Collected data
-- -- --

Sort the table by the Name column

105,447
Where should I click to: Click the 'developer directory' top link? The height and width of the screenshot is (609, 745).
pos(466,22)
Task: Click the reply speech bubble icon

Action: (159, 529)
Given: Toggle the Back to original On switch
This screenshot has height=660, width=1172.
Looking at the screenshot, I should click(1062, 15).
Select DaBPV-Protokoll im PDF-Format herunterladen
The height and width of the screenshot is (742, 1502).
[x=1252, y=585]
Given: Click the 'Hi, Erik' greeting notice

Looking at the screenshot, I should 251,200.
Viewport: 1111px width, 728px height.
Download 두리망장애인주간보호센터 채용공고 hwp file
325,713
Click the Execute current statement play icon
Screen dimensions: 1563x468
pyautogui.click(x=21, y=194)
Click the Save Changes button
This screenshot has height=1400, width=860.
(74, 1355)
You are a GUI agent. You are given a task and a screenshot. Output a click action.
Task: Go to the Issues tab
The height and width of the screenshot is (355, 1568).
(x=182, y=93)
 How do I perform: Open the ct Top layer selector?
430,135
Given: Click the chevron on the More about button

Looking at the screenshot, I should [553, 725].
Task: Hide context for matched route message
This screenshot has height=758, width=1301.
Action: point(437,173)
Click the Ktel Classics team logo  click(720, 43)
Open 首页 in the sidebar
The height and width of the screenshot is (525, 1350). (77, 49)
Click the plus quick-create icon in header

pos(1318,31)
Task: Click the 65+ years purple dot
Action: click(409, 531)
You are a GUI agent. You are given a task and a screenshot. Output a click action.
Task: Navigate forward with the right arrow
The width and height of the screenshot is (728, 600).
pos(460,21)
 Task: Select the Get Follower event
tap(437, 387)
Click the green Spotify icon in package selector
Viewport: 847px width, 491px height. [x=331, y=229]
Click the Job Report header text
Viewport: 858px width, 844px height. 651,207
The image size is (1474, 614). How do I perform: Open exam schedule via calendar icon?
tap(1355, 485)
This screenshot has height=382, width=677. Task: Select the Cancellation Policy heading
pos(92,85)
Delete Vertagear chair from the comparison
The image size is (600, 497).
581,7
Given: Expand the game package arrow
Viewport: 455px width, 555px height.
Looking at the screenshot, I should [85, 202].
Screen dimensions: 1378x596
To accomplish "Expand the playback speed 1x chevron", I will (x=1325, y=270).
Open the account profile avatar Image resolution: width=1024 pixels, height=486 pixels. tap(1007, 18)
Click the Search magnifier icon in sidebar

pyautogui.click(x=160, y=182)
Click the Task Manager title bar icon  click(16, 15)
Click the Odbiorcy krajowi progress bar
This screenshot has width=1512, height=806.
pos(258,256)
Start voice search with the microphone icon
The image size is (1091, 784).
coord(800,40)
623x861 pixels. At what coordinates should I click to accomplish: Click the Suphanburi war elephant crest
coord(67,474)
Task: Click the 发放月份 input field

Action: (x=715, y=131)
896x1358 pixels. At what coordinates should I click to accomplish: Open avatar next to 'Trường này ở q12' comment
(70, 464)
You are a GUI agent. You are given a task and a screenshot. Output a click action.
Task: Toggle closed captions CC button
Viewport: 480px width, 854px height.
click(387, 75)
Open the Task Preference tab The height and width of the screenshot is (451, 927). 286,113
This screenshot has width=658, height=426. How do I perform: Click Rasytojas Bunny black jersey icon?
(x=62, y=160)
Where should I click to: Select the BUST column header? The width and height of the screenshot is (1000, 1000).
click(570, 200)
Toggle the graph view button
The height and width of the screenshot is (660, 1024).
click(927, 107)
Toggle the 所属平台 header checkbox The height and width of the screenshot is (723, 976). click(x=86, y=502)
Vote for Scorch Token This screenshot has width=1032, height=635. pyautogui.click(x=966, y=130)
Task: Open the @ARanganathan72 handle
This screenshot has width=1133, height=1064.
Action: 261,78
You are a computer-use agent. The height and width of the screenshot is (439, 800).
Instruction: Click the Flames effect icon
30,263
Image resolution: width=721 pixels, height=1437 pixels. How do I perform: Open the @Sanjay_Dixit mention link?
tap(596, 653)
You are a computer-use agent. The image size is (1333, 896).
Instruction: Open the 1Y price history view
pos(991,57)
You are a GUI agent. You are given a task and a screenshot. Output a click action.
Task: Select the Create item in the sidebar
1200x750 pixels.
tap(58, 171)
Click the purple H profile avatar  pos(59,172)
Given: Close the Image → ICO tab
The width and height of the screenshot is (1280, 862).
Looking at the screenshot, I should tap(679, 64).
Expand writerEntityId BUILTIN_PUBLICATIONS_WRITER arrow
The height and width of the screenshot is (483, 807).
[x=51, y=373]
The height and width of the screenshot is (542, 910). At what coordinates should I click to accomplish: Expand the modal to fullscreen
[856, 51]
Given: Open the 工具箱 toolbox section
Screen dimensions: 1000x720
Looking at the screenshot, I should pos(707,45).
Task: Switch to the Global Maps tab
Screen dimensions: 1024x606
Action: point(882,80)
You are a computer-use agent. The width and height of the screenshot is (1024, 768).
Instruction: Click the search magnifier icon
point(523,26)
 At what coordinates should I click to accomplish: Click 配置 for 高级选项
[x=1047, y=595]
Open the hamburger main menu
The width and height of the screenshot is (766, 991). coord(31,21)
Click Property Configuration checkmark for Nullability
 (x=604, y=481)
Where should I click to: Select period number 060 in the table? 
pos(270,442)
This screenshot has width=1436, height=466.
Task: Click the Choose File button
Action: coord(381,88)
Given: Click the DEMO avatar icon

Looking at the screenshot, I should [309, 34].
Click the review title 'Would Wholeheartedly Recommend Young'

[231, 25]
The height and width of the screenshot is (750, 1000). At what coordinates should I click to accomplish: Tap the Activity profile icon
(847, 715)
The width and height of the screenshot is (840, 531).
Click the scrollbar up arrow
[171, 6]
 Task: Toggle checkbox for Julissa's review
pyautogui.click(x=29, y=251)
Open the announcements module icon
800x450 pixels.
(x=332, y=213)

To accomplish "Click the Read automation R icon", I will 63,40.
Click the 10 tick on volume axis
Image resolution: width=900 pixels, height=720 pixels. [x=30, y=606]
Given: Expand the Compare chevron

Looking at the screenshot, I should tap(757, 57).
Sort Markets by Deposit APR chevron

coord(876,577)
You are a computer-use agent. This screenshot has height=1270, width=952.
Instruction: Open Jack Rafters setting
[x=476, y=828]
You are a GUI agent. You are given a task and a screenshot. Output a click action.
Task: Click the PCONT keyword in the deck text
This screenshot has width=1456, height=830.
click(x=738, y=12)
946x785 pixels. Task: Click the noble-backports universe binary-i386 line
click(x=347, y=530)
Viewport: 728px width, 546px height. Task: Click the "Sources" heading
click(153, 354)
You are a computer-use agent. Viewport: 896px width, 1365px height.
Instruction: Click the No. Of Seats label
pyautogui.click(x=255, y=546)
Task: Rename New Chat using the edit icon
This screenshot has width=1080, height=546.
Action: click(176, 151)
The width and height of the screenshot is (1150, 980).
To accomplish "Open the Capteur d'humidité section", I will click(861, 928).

-- -- --

Word for word, quote all of the data above.

● Exercise output
Sort the table by the Name column

105,447
Where should I click to: Click the 'developer directory' top link? The height and width of the screenshot is (609, 745).
pos(466,22)
Task: Click the reply speech bubble icon

Action: (159, 529)
Given: Toggle the Back to original On switch
This screenshot has height=660, width=1172.
Looking at the screenshot, I should click(1062, 15).
Select DaBPV-Protokoll im PDF-Format herunterladen
The height and width of the screenshot is (742, 1502).
[x=1252, y=585]
Given: Click the 'Hi, Erik' greeting notice

Looking at the screenshot, I should 251,200.
Viewport: 1111px width, 728px height.
Download 두리망장애인주간보호센터 채용공고 hwp file
325,713
Click the Execute current statement play icon
Screen dimensions: 1563x468
pyautogui.click(x=21, y=194)
Click the Save Changes button
This screenshot has height=1400, width=860.
(74, 1355)
You are a GUI agent. You are given a task and a screenshot. Output a click action.
Task: Go to the Issues tab
The height and width of the screenshot is (355, 1568).
(x=182, y=93)
 How do I perform: Open the ct Top layer selector?
430,135
Given: Click the chevron on the More about button

Looking at the screenshot, I should [553, 725].
Task: Hide context for matched route message
This screenshot has height=758, width=1301.
Action: point(437,173)
Click the Ktel Classics team logo  click(720, 43)
Open 首页 in the sidebar
The height and width of the screenshot is (525, 1350). (77, 49)
Click the plus quick-create icon in header

pos(1318,31)
Task: Click the 65+ years purple dot
Action: click(409, 531)
You are a GUI agent. You are given a task and a screenshot. Output a click action.
Task: Navigate forward with the right arrow
The width and height of the screenshot is (728, 600).
pos(460,21)
 Task: Select the Get Follower event
tap(437, 387)
Click the green Spotify icon in package selector
Viewport: 847px width, 491px height. [x=331, y=229]
Click the Job Report header text
Viewport: 858px width, 844px height. 651,207
The image size is (1474, 614). How do I perform: Open exam schedule via calendar icon?
tap(1355, 485)
This screenshot has height=382, width=677. Task: Select the Cancellation Policy heading
pos(92,85)
Delete Vertagear chair from the comparison
The image size is (600, 497).
581,7
Given: Expand the game package arrow
Viewport: 455px width, 555px height.
Looking at the screenshot, I should [85, 202].
Screen dimensions: 1378x596
To accomplish "Expand the playback speed 1x chevron", I will (x=1325, y=270).
Open the account profile avatar Image resolution: width=1024 pixels, height=486 pixels. tap(1007, 18)
Click the Search magnifier icon in sidebar

pyautogui.click(x=160, y=182)
Click the Task Manager title bar icon  click(16, 15)
Click the Odbiorcy krajowi progress bar
This screenshot has width=1512, height=806.
pos(258,256)
Start voice search with the microphone icon
The image size is (1091, 784).
coord(800,40)
623x861 pixels. At what coordinates should I click to accomplish: Click the Suphanburi war elephant crest
coord(67,474)
Task: Click the 发放月份 input field

Action: (x=715, y=131)
896x1358 pixels. At what coordinates should I click to accomplish: Open avatar next to 'Trường này ở q12' comment
(70, 464)
You are a GUI agent. You are given a task and a screenshot. Output a click action.
Task: Toggle closed captions CC button
Viewport: 480px width, 854px height.
click(387, 75)
Open the Task Preference tab The height and width of the screenshot is (451, 927). 286,113
This screenshot has width=658, height=426. How do I perform: Click Rasytojas Bunny black jersey icon?
(x=62, y=160)
Where should I click to: Select the BUST column header? The width and height of the screenshot is (1000, 1000).
click(570, 200)
Toggle the graph view button
The height and width of the screenshot is (660, 1024).
click(927, 107)
Toggle the 所属平台 header checkbox The height and width of the screenshot is (723, 976). click(x=86, y=502)
Vote for Scorch Token This screenshot has width=1032, height=635. pyautogui.click(x=966, y=130)
Task: Open the @ARanganathan72 handle
This screenshot has width=1133, height=1064.
Action: 261,78
You are a computer-use agent. The height and width of the screenshot is (439, 800).
Instruction: Click the Flames effect icon
30,263
Image resolution: width=721 pixels, height=1437 pixels. How do I perform: Open the @Sanjay_Dixit mention link?
tap(596, 653)
You are a computer-use agent. The image size is (1333, 896).
Instruction: Open the 1Y price history view
pos(991,57)
You are a GUI agent. You are given a task and a screenshot. Output a click action.
Task: Select the Create item in the sidebar
1200x750 pixels.
tap(58, 171)
Click the purple H profile avatar  pos(59,172)
Given: Close the Image → ICO tab
The width and height of the screenshot is (1280, 862).
Looking at the screenshot, I should tap(679, 64).
Expand writerEntityId BUILTIN_PUBLICATIONS_WRITER arrow
The height and width of the screenshot is (483, 807).
[x=51, y=373]
The height and width of the screenshot is (542, 910). At what coordinates should I click to accomplish: Expand the modal to fullscreen
[856, 51]
Given: Open the 工具箱 toolbox section
Screen dimensions: 1000x720
Looking at the screenshot, I should pos(707,45).
Task: Switch to the Global Maps tab
Screen dimensions: 1024x606
Action: point(882,80)
You are a computer-use agent. The width and height of the screenshot is (1024, 768).
Instruction: Click the search magnifier icon
point(523,26)
 At what coordinates should I click to accomplish: Click 配置 for 高级选项
[x=1047, y=595]
Open the hamburger main menu
The width and height of the screenshot is (766, 991). coord(31,21)
Click Property Configuration checkmark for Nullability
 (x=604, y=481)
Where should I click to: Select period number 060 in the table? 
pos(270,442)
This screenshot has width=1436, height=466.
Task: Click the Choose File button
Action: coord(381,88)
Given: Click the DEMO avatar icon

Looking at the screenshot, I should [309, 34].
Click the review title 'Would Wholeheartedly Recommend Young'

[231, 25]
The height and width of the screenshot is (750, 1000). At what coordinates should I click to accomplish: Tap the Activity profile icon
(847, 715)
The width and height of the screenshot is (840, 531).
Click the scrollbar up arrow
[171, 6]
 Task: Toggle checkbox for Julissa's review
pyautogui.click(x=29, y=251)
Open the announcements module icon
800x450 pixels.
(x=332, y=213)

To accomplish "Click the Read automation R icon", I will 63,40.
Click the 10 tick on volume axis
Image resolution: width=900 pixels, height=720 pixels. [x=30, y=606]
Given: Expand the Compare chevron

Looking at the screenshot, I should tap(757, 57).
Sort Markets by Deposit APR chevron

coord(876,577)
You are a computer-use agent. This screenshot has height=1270, width=952.
Instruction: Open Jack Rafters setting
[x=476, y=828]
You are a GUI agent. You are given a task and a screenshot. Output a click action.
Task: Click the PCONT keyword in the deck text
This screenshot has width=1456, height=830.
click(x=738, y=12)
946x785 pixels. Task: Click the noble-backports universe binary-i386 line
click(x=347, y=530)
Viewport: 728px width, 546px height. Task: Click the "Sources" heading
click(153, 354)
You are a computer-use agent. Viewport: 896px width, 1365px height.
Instruction: Click the No. Of Seats label
pyautogui.click(x=255, y=546)
Task: Rename New Chat using the edit icon
This screenshot has width=1080, height=546.
Action: click(176, 151)
The width and height of the screenshot is (1150, 980).
To accomplish "Open the Capteur d'humidité section", I will click(861, 928).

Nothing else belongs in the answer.